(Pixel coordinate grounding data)
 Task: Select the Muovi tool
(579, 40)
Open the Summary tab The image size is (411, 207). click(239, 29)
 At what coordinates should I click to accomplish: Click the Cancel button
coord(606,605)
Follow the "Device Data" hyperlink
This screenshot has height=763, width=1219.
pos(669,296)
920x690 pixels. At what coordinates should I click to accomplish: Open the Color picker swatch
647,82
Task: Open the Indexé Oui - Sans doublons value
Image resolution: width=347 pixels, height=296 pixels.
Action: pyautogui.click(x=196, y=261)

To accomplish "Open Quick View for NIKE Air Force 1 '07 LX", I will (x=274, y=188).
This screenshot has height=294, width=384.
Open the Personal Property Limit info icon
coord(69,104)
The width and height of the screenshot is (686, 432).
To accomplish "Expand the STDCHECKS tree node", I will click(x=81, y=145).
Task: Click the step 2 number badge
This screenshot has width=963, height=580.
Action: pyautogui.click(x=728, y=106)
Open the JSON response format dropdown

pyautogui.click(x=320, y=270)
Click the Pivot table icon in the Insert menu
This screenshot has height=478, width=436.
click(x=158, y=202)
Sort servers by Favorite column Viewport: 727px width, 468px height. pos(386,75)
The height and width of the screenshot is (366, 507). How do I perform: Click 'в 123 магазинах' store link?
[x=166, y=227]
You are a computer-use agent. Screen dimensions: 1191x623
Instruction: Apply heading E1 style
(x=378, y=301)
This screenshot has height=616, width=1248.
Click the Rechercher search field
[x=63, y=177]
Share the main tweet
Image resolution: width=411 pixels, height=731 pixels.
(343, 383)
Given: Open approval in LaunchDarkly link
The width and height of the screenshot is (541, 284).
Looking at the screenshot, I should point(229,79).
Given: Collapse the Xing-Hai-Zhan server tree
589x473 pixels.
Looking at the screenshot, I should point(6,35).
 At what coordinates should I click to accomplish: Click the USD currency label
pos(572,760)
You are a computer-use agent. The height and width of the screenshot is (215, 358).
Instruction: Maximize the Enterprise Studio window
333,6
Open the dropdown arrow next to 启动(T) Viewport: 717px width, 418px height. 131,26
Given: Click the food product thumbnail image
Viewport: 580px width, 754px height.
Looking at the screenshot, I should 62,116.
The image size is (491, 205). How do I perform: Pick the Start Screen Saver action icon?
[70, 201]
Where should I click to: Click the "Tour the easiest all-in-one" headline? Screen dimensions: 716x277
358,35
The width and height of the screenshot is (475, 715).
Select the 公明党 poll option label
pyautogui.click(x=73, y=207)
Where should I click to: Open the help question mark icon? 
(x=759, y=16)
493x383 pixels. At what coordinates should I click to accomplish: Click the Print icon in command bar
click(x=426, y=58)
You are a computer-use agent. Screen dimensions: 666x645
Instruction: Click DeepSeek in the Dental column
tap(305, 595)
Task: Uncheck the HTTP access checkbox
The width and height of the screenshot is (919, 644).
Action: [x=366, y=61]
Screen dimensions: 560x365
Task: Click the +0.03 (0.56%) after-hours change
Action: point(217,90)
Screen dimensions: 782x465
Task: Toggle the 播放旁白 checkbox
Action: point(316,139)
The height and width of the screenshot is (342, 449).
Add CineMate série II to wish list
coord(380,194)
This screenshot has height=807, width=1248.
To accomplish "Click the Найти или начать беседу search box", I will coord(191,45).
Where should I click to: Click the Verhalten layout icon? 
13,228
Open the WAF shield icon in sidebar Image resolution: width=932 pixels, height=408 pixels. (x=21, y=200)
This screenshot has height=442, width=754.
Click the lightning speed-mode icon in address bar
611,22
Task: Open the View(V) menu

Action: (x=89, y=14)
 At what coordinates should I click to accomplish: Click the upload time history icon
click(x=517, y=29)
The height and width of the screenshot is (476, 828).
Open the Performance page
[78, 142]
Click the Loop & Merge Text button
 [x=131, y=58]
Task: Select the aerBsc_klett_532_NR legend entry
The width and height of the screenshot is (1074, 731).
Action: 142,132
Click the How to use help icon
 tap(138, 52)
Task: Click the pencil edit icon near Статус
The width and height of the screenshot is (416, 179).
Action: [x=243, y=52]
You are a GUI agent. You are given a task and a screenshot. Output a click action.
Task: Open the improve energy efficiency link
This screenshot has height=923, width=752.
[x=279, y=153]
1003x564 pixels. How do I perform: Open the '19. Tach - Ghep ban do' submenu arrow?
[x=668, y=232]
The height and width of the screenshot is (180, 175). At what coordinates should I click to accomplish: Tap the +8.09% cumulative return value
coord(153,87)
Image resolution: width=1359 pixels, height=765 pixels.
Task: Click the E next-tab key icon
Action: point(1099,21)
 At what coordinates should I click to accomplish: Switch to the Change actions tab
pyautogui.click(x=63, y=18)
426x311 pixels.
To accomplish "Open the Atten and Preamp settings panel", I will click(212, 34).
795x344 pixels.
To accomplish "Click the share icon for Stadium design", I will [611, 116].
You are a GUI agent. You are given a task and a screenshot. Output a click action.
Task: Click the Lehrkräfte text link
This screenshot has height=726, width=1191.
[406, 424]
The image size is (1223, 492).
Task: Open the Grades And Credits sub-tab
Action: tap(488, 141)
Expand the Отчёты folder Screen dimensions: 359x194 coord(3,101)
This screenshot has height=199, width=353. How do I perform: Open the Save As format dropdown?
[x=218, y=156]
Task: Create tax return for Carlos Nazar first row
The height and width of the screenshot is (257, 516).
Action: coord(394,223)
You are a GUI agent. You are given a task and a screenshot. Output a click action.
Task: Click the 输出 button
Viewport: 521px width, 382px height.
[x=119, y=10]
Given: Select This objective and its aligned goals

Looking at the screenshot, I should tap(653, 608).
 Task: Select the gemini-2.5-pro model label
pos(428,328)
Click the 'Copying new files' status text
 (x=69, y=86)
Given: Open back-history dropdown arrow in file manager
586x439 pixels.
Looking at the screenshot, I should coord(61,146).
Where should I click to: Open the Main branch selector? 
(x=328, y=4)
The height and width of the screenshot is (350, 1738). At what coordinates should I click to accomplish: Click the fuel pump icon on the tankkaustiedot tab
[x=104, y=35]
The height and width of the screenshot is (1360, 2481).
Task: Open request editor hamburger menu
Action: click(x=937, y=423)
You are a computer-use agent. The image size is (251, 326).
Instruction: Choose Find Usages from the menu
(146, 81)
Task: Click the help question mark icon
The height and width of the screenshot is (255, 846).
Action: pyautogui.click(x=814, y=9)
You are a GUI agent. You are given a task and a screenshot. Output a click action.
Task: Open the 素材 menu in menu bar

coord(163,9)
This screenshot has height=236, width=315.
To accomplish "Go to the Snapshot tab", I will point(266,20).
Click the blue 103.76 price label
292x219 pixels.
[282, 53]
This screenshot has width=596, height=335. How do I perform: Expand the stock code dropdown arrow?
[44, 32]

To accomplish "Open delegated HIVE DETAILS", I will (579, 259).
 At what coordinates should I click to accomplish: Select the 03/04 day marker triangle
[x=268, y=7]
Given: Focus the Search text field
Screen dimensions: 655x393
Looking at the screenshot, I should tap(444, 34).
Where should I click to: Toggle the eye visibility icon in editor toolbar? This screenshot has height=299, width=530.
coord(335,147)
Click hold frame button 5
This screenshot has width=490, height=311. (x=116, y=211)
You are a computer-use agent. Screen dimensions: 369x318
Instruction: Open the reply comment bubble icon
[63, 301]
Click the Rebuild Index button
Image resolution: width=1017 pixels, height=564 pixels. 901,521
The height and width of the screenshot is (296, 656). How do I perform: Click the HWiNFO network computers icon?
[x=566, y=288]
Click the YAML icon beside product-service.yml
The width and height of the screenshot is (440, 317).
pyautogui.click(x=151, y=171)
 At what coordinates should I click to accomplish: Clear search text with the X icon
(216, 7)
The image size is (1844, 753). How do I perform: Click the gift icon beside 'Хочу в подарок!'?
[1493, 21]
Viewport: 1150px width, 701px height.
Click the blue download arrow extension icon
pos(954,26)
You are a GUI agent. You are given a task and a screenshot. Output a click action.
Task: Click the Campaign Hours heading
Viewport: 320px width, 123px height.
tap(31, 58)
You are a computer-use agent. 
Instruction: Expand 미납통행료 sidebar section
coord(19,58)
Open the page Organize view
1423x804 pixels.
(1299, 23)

Directions: Please give a count of the lines in the records where the word "will" occurs, with nothing besides it.

Answer area: 7